> [The problem]: Skipping all pictures, please restate word for word the lines from the one that contains "The height and" through the last line of the entries.

> [Stored data entries]:

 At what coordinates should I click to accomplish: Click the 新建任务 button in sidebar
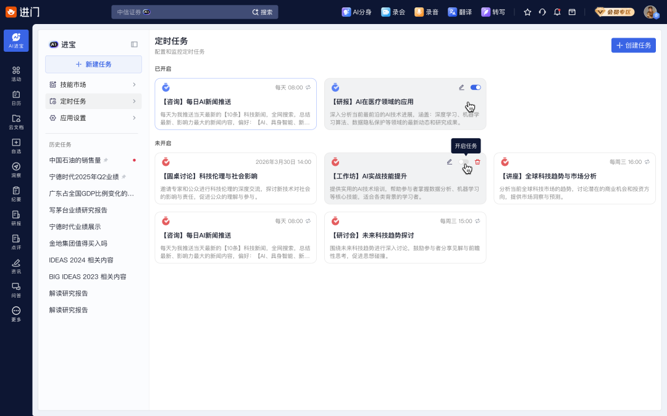pyautogui.click(x=93, y=64)
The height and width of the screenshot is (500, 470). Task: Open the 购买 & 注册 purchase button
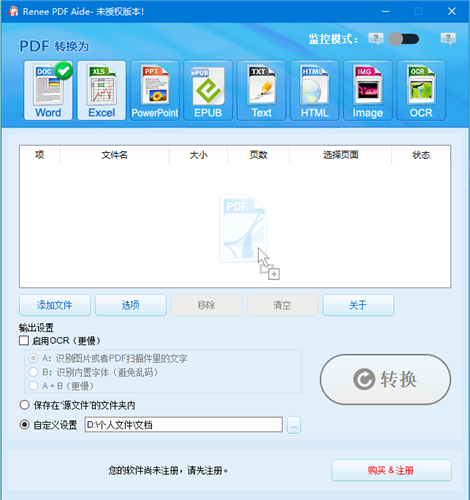tap(391, 470)
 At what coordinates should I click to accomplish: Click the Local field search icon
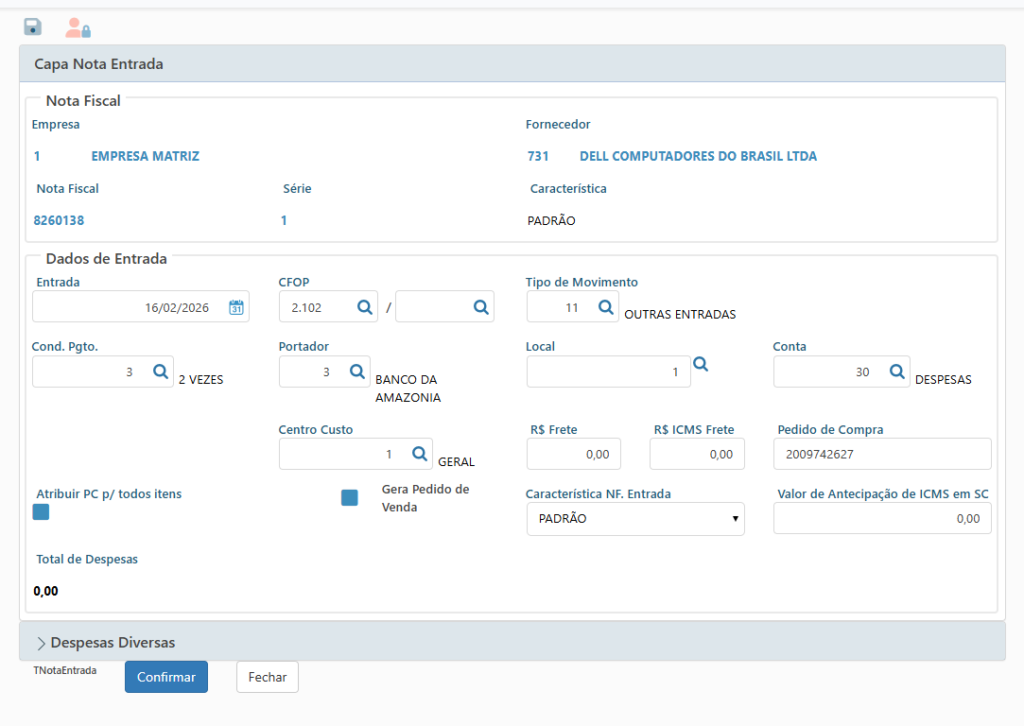[701, 366]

> [Task response]:
The height and width of the screenshot is (500, 470). Task: Open the 购买 & 注册 purchase button
tap(391, 470)
 At what coordinates should I click to accomplish: Click the Local field search icon
[701, 366]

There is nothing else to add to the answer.